'Sometimes...I feel a sickening, physical dread'
A therapist's response to bed-time fear: "What would Jo say?"
Hello,
If we’ve not met before, here’s a brief catch-up on my Dilemmas page, ‘What would Jo say?’ - an oft-quoted question my clients have told me they’ve asked themselves when faced with challenges out there living their lives, in between sessions.
Taking a pause in my clinical work in order to manage a house move and caring for three elderlies, I’m keeping my hand - and head - in the therapeutic space by publishing weekly responses to questions readers send in on negotiating the knotty, messy struggles and conundrums of Real Life.
This week, how to avoid spinning into a vortex of anxiety in the deepest, sleepless hours of the night…
Dear Jo
I feel I have the life I have always dreamed of: a loving husband, good kids and a wide friendship group. I have creative outlets and even dabble in a little sport.
But when I wake in the night, or early in the morning, and try to fall asleep again, my brain seems to ping into action. I agonise over random problems, becoming more and more anxious. Sometimes I even feel a sickening, physical, dread. Mostly they are big abstract issues like: what is the purpose of my life? Am I being weak for worrying so much when there is terrible war and famine in the world? What will happen to me in the future? Sometimes they are more tangible: should I retire? What will I do with my life?

━━━

**To do:**
Answer these from the advice column.
(a) What two things is the therapist pausing clinical work to manage?
(b) Apart from a husband, kids and friends, what does the letter writer say they have in life?
(c) At what times does the letter writer's brain "ping into action"?
Rely only on the advice column for what comes next.

━━━

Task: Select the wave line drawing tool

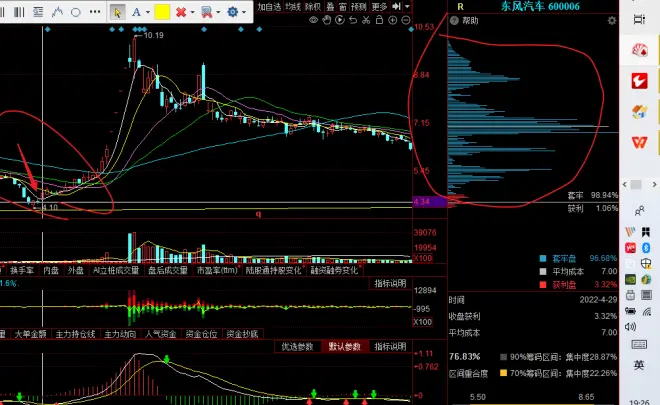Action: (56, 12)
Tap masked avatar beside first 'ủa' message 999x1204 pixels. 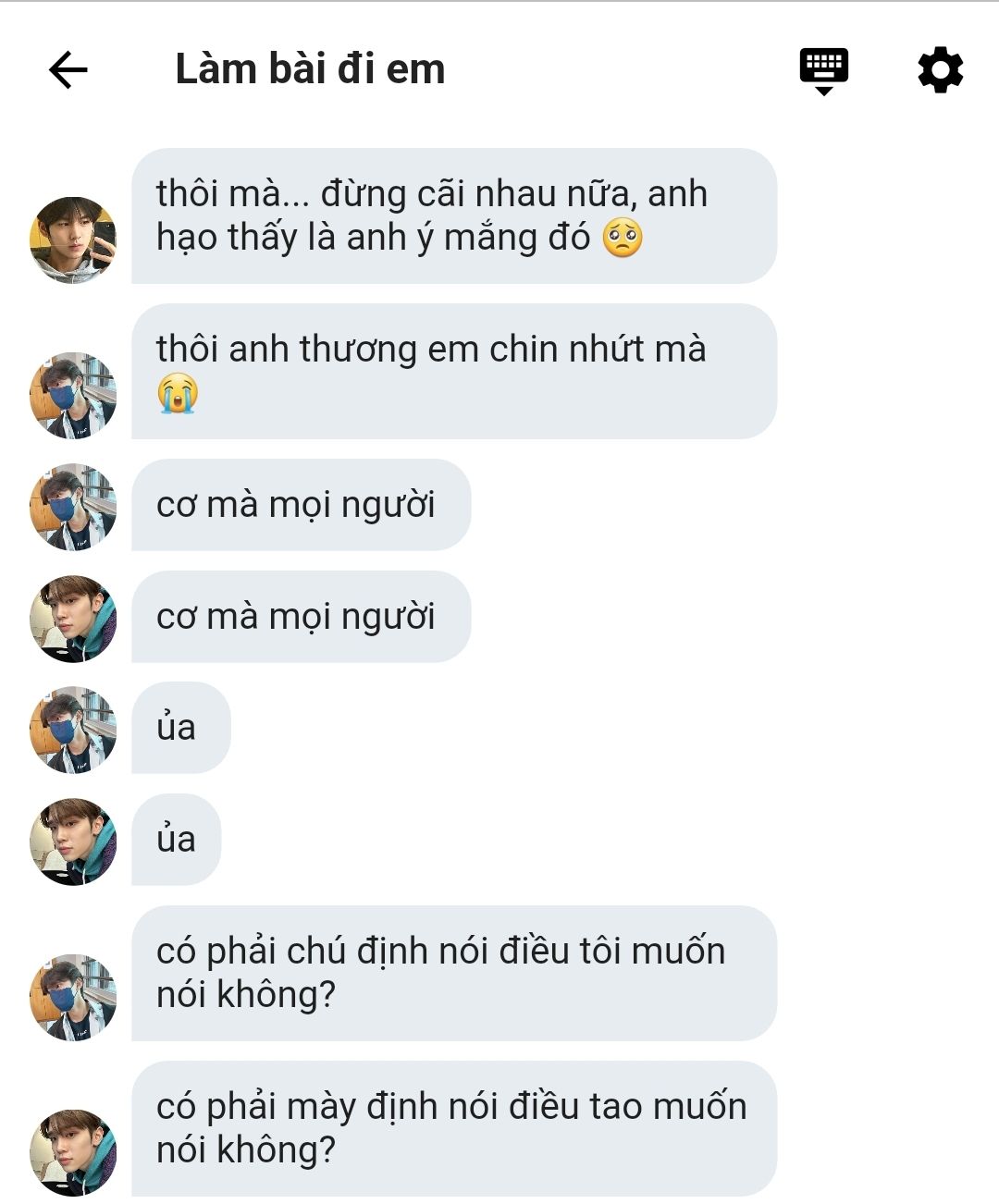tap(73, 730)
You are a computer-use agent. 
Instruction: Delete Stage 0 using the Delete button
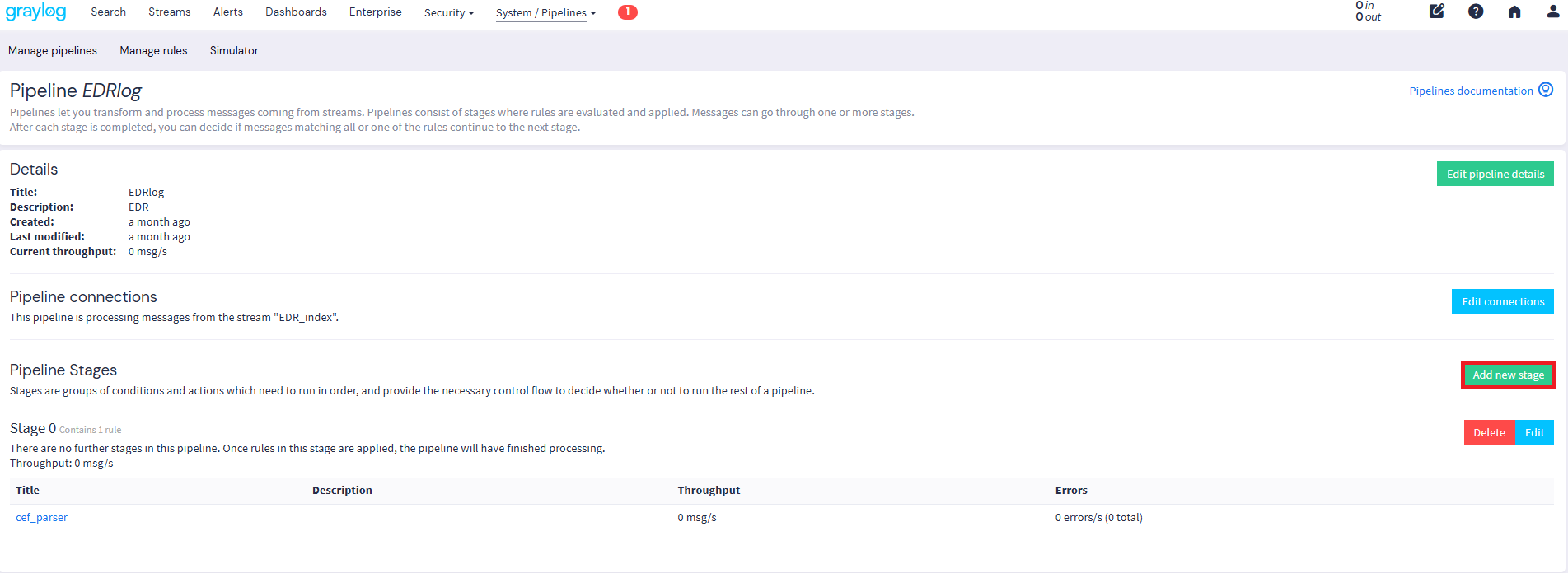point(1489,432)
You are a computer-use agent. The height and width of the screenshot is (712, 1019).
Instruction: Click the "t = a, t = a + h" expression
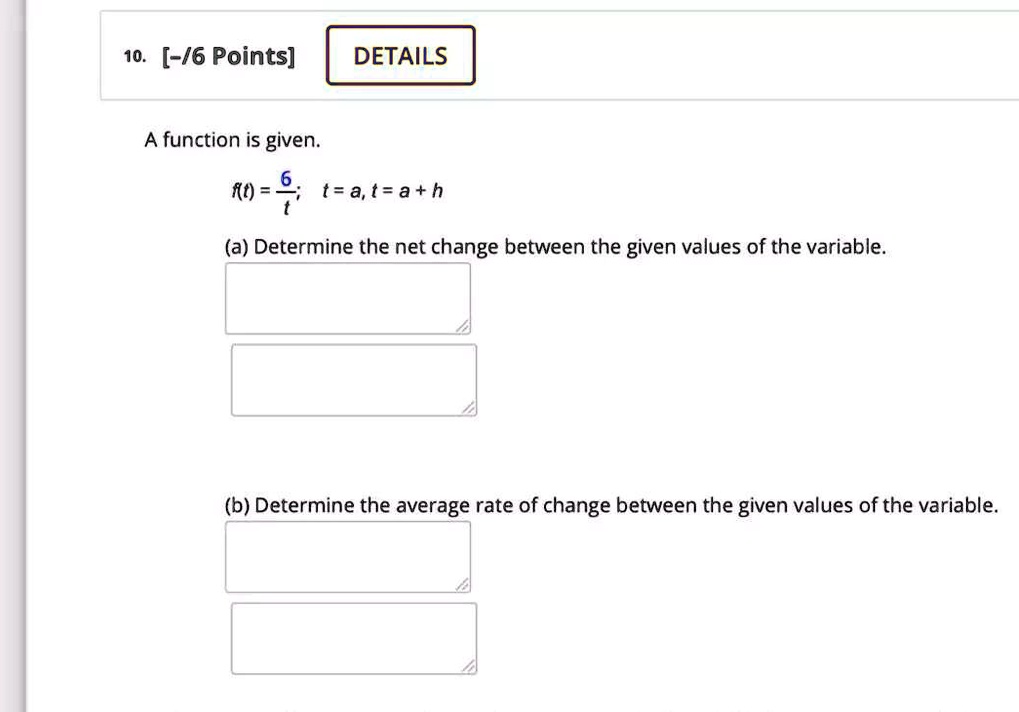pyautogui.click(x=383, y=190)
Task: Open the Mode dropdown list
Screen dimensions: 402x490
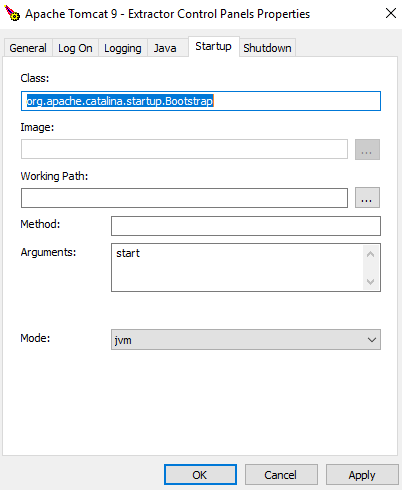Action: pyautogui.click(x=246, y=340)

━━━

**Response area:**
(a) A house move and caring for three elderlies.
(b) Creative outlets and a little sport.
(c) On waking in the night or early in the morning and trying to fall asleep again.